MobileNetV2是一种轻量级的深度神经网络,设计用于移动和嵌入式设备。它的核心思想是通过深度可分离卷积(Depthwise Separable Convolutions)和倒残差结构(Inverted Residuals)来减少计算复杂度和模型参数量。其主要特点包括:
- 深度可分离卷积:将标准卷积分解为深度卷积(Depthwise Convolution)和逐点卷积(Pointwise Convolution),大大减少了计算量。
- 倒残差结构:通过先扩展特征维度再压缩的方式,使网络更容易训练和优化,同时保持较高的性能。
- 线性瓶颈:在每个倒残差块的最后使用线性激活函数,以避免信息丢失。
MobileNetV2的具体架构
MobileNetV2由多个倒残差块组成,每个块包含:
- 逐点卷积:使用1x1卷积核扩展特征维度。
- 深度卷积:使用3x3卷积核对每个通道独立进行卷积操作。
- 逐点卷积:再次使用1x1卷积核压缩特征维度。
- 跳跃连接:将输入和输出相加(在特征维度相同的情况下),形成残差连接。
这些块叠加在一起,形成了一个深度神经网络,可以有效地提取图像特征。
垃圾分类系统的工作流程
定义了损失函数后,可以得到损失函数关于权重的梯度。梯度用于指示优化器优化权重的方向,以提高模型性能。

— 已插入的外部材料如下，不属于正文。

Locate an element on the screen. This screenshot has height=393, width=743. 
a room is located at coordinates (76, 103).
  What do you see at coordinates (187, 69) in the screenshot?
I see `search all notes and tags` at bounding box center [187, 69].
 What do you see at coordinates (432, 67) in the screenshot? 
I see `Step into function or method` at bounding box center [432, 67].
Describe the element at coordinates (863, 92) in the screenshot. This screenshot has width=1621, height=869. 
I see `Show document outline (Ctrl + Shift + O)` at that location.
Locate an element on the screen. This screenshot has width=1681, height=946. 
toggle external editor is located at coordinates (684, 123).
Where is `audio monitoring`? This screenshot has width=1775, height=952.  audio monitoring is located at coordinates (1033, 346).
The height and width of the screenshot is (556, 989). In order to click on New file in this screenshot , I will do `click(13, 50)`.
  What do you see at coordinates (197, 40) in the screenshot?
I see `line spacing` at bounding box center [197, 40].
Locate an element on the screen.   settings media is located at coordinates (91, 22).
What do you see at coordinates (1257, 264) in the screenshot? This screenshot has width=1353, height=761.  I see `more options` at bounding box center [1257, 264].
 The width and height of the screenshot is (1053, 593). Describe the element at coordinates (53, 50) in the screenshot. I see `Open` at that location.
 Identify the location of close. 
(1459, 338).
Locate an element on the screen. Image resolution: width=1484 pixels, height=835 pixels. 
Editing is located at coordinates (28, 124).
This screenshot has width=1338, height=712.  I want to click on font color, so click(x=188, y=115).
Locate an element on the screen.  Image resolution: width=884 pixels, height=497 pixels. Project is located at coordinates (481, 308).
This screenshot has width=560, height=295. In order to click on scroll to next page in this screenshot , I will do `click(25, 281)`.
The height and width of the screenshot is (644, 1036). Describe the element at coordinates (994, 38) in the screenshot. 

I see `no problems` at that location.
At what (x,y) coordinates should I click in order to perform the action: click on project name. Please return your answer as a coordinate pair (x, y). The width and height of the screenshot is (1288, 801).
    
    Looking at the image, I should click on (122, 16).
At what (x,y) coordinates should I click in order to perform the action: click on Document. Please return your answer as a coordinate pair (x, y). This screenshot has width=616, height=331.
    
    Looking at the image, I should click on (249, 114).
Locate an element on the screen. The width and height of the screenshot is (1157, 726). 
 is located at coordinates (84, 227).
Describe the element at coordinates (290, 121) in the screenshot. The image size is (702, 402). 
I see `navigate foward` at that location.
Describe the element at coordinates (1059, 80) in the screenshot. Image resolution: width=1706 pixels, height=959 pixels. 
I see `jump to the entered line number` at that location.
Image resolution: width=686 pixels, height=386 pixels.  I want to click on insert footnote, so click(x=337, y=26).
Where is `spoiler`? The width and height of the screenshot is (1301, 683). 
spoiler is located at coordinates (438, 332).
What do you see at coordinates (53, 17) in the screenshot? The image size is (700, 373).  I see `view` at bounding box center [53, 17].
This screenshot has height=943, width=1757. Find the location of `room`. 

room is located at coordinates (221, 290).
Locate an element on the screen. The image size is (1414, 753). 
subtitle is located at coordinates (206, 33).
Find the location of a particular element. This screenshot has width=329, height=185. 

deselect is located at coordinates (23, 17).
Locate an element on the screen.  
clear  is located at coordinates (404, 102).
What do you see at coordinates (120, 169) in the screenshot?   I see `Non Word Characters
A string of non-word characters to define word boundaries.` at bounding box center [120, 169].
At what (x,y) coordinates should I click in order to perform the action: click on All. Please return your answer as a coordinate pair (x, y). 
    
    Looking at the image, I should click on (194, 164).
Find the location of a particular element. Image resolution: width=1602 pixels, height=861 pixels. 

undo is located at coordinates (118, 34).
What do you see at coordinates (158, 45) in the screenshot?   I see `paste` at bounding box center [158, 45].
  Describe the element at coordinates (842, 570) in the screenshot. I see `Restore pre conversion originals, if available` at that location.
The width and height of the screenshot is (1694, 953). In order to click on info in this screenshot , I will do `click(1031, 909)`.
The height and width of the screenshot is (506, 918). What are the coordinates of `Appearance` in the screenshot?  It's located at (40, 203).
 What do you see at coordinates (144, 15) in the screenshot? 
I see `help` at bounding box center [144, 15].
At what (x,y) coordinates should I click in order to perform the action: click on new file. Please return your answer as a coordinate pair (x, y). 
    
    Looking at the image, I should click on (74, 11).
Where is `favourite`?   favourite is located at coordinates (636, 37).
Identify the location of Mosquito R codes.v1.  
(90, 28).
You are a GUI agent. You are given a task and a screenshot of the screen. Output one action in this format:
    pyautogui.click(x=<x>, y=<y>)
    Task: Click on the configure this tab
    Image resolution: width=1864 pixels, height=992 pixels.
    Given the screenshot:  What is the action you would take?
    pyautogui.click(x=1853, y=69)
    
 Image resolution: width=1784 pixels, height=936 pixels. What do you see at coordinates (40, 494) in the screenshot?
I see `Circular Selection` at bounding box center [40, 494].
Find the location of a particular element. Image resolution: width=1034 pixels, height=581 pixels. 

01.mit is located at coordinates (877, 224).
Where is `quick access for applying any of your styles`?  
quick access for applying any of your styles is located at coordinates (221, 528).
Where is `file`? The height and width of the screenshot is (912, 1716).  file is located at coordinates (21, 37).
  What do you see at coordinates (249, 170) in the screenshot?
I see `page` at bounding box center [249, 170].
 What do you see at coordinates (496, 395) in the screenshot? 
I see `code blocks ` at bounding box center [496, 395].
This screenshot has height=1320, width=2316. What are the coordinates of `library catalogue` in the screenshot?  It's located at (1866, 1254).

在训练MobileNetV2之前对MobileNetV2Backbone层的参数进行了固定,使其在训练过程中对该模块的权重参数不进行更新;只对MobileNetV2Head模块的参数进行更新。
MindSpore支持的损失函数有SoftmaxCrossEntropyWithLogits、L1Loss、MSELoss等。这里使用SoftmaxCrossEntropyWithLogits损失函数。
训练测试过程中会打印loss值,loss值会波动,但总体来说loss值会逐步减小,精度逐步提高。每个人运行的loss值有一定随机性,不一定完全相同。
每打印一个epoch后模型都会在测试集上的计算测试精度,从打印的精度值分析MobileNetV2模型的预测能力在不断提升。
-
数据预处理:
- 加载图像数据,并将其调整为统一的大小(如224x224)。
- 归一化图像像素值,使其在0到1之间。
- 将标签转换为独热编码(one-hot encoding)。
利用ImageFolderDataset方法读取垃圾分类数据集,并整体对数据集进行处理。读取数据集时指定训练集和测试集,首先对整个数据集进行归一化,修改图像频道等预处理操作。然后对训练集的数据依次进行RandomCropDecodeResize、RandomHorizontalFlip、RandomColorAdjust、shuffle操作,以增加训练数据的丰富度;对测试集进行Decode、Resize、CenterCrop等预处理操作;最后返回处理后的数据集
-
模型构建:
- 使用预训练的MobileNetV2模型作为特征提取器,去掉顶层的分类部分。
- 添加全局平均池化层(Global Average Pooling Layer),将特征图转换为固定长度的特征向量。
- 添加全连接层和输出层,根据具体的分类任务输出相应数量的类别。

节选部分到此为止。